──────── RECORDS SHOWN
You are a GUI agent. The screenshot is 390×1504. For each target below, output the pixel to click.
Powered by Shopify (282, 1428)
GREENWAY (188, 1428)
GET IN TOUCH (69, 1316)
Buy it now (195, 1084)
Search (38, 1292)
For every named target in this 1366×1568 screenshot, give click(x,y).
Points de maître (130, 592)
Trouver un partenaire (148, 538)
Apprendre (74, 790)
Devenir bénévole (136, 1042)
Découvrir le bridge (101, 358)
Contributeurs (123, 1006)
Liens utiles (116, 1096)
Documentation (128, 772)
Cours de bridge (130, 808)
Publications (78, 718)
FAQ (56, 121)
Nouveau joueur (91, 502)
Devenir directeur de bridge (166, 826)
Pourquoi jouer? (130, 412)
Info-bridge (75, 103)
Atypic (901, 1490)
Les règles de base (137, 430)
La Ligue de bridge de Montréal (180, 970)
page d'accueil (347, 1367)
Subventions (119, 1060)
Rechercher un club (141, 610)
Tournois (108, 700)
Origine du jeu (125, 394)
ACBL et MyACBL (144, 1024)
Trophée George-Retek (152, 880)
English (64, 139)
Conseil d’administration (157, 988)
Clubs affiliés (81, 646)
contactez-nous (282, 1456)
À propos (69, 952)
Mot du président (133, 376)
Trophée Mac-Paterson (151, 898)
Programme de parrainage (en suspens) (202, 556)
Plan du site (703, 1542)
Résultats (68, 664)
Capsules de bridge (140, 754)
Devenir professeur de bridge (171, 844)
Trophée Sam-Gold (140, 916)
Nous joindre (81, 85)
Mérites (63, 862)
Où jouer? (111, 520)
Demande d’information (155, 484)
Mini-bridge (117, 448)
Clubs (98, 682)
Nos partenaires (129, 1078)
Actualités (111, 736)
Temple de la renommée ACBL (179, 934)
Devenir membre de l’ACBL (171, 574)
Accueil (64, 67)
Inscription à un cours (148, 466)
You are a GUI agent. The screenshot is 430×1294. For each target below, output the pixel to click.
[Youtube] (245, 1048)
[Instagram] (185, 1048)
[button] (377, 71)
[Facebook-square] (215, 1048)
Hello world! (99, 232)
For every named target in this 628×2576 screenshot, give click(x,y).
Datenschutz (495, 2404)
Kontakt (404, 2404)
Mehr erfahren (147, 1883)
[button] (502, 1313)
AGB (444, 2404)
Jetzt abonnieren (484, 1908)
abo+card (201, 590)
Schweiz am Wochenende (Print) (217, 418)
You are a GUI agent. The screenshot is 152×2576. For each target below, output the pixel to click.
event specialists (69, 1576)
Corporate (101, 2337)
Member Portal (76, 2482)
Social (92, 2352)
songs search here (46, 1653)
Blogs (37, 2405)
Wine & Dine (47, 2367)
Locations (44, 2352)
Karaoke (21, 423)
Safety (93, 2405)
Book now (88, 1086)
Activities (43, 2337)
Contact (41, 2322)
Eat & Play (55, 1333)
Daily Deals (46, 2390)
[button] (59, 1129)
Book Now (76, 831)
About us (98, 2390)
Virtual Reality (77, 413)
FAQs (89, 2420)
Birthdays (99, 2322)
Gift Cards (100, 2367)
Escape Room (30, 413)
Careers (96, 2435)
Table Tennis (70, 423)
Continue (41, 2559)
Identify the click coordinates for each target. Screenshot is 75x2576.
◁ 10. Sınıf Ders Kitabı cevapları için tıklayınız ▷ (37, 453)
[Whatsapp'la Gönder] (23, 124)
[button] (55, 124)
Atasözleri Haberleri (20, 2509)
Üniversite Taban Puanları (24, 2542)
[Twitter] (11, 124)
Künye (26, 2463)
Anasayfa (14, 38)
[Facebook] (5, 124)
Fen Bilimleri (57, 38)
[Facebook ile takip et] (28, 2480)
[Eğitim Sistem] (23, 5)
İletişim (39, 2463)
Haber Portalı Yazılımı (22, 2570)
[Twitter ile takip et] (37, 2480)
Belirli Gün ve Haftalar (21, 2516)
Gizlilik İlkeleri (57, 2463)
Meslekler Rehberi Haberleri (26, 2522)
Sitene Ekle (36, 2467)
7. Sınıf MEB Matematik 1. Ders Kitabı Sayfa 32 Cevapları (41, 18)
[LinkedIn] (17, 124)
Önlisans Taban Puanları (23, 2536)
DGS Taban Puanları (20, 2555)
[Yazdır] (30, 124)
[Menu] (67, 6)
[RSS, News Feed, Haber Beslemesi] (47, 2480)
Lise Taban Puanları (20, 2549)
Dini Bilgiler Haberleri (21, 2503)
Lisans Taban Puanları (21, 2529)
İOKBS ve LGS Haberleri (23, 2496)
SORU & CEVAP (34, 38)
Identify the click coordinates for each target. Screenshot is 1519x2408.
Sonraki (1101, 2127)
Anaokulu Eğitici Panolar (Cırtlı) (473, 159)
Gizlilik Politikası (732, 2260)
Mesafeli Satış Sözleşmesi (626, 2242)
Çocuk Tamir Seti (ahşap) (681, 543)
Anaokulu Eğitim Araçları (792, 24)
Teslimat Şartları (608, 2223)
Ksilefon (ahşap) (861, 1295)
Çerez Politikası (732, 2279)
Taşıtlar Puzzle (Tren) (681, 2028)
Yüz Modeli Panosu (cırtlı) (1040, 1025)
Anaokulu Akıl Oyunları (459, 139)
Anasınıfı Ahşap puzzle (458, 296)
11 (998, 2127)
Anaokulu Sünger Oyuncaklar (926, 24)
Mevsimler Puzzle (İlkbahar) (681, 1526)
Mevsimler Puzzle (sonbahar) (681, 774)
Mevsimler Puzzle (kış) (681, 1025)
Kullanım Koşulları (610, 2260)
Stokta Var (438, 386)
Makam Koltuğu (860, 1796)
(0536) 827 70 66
────────────────
Please repeat the records so that each one reads exactly as it does above.

You are a GUI agent. The screenshot is 390×1504. For each target below, output the pixel to click.
Powered by Shopify (282, 1428)
GREENWAY (188, 1428)
GET IN TOUCH (69, 1316)
Buy it now (195, 1084)
Search (38, 1292)
For every named target in this 1366×1568 screenshot, give click(x,y).
Points de maître (130, 592)
Trouver un partenaire (148, 538)
Apprendre (74, 790)
Devenir bénévole (136, 1042)
Découvrir le bridge (101, 358)
Contributeurs (123, 1006)
Liens utiles (116, 1096)
Documentation (128, 772)
Cours de bridge (130, 808)
Publications (78, 718)
FAQ (56, 121)
Nouveau joueur (91, 502)
Devenir directeur de bridge (166, 826)
Pourquoi jouer? (130, 412)
Info-bridge (75, 103)
Atypic (901, 1490)
Les règles de base (137, 430)
La Ligue de bridge de Montréal (180, 970)
page d'accueil (347, 1367)
Subventions (119, 1060)
Rechercher un club (141, 610)
Tournois (108, 700)
Origine du jeu (125, 394)
ACBL et MyACBL (144, 1024)
Trophée George-Retek (152, 880)
English (64, 139)
Conseil d’administration (157, 988)
Clubs affiliés (81, 646)
contactez-nous (282, 1456)
À propos (69, 952)
Mot du président (133, 376)
Trophée Mac-Paterson (151, 898)
Programme de parrainage (en suspens) (202, 556)
Plan du site (703, 1542)
Résultats (68, 664)
Capsules de bridge (140, 754)
Devenir professeur de bridge (171, 844)
Trophée Sam-Gold (140, 916)
Nous joindre (81, 85)
Mérites (63, 862)
Où jouer? (111, 520)
Demande d’information (155, 484)
Mini-bridge (117, 448)
Clubs (98, 682)
Nos partenaires (129, 1078)
Actualités (111, 736)
Temple de la renommée ACBL (179, 934)
Devenir membre de l’ACBL (171, 574)
Accueil (64, 67)
Inscription à un cours (148, 466)
You are a GUI agent. The screenshot is 430×1294. For each target below, output the pixel to click.
[Youtube] (245, 1048)
[Instagram] (185, 1048)
[button] (377, 71)
[Facebook-square] (215, 1048)
Hello world! (99, 232)
For every named target in this 628×2576 screenshot, give click(x,y).
Datenschutz (495, 2404)
Kontakt (404, 2404)
Mehr erfahren (147, 1883)
[button] (502, 1313)
AGB (444, 2404)
Jetzt abonnieren (484, 1908)
abo+card (201, 590)
Schweiz am Wochenende (Print) (217, 418)
You are a GUI agent. The screenshot is 152×2576. For each target below, output the pixel to click.
event specialists (69, 1576)
Corporate (101, 2337)
Member Portal (76, 2482)
Social (92, 2352)
songs search here (46, 1653)
Blogs (37, 2405)
Wine & Dine (47, 2367)
Locations (44, 2352)
Karaoke (21, 423)
Safety (93, 2405)
Book now (88, 1086)
Activities (43, 2337)
Contact (41, 2322)
Eat & Play (55, 1333)
Daily Deals (46, 2390)
[button] (59, 1129)
Book Now (76, 831)
About us (98, 2390)
Virtual Reality (77, 413)
FAQs (89, 2420)
Birthdays (99, 2322)
Gift Cards (100, 2367)
Escape Room (30, 413)
Careers (96, 2435)
Table Tennis (70, 423)
Continue (41, 2559)
Identify the click coordinates for each target. Screenshot is 75x2576.
◁ 10. Sınıf Ders Kitabı cevapları için tıklayınız ▷ (37, 453)
[Whatsapp'la Gönder] (23, 124)
[button] (55, 124)
Atasözleri Haberleri (20, 2509)
Üniversite Taban Puanları (24, 2542)
[Twitter] (11, 124)
Künye (26, 2463)
Anasayfa (14, 38)
[Facebook] (5, 124)
Fen Bilimleri (57, 38)
[Facebook ile takip et] (28, 2480)
[Eğitim Sistem] (23, 5)
İletişim (39, 2463)
Haber Portalı Yazılımı (22, 2570)
[Twitter ile takip et] (37, 2480)
Belirli Gün ve Haftalar (21, 2516)
Gizlilik İlkeleri (57, 2463)
Meslekler Rehberi Haberleri (26, 2522)
Sitene Ekle (36, 2467)
7. Sınıf MEB Matematik 1. Ders Kitabı Sayfa 32 Cevapları (41, 18)
[LinkedIn] (17, 124)
Önlisans Taban Puanları (23, 2536)
DGS Taban Puanları (20, 2555)
[Yazdır] (30, 124)
[Menu] (67, 6)
[RSS, News Feed, Haber Beslemesi] (47, 2480)
Lise Taban Puanları (20, 2549)
Dini Bilgiler Haberleri (21, 2503)
Lisans Taban Puanları (21, 2529)
İOKBS ve LGS Haberleri (23, 2496)
SORU & CEVAP (34, 38)
Identify the click coordinates for each target. Screenshot is 1519x2408.
Sonraki (1101, 2127)
Anaokulu Eğitici Panolar (Cırtlı) (473, 159)
Gizlilik Politikası (732, 2260)
Mesafeli Satış Sözleşmesi (626, 2242)
Çocuk Tamir Seti (ahşap) (681, 543)
Anaokulu Eğitim Araçları (792, 24)
Teslimat Şartları (608, 2223)
Ksilefon (ahşap) (861, 1295)
Çerez Politikası (732, 2279)
Taşıtlar Puzzle (Tren) (681, 2028)
Yüz Modeli Panosu (cırtlı) (1040, 1025)
Anaokulu Akıl Oyunları (459, 139)
Anasınıfı Ahşap puzzle (458, 296)
11 (998, 2127)
Anaokulu Sünger Oyuncaklar (926, 24)
Mevsimler Puzzle (İlkbahar) (681, 1526)
Mevsimler Puzzle (sonbahar) (681, 774)
Mevsimler Puzzle (kış) (681, 1025)
Kullanım Koşulları (610, 2260)
Stokta Var (438, 386)
Makam Koltuğu (860, 1796)
(0536) 827 70 66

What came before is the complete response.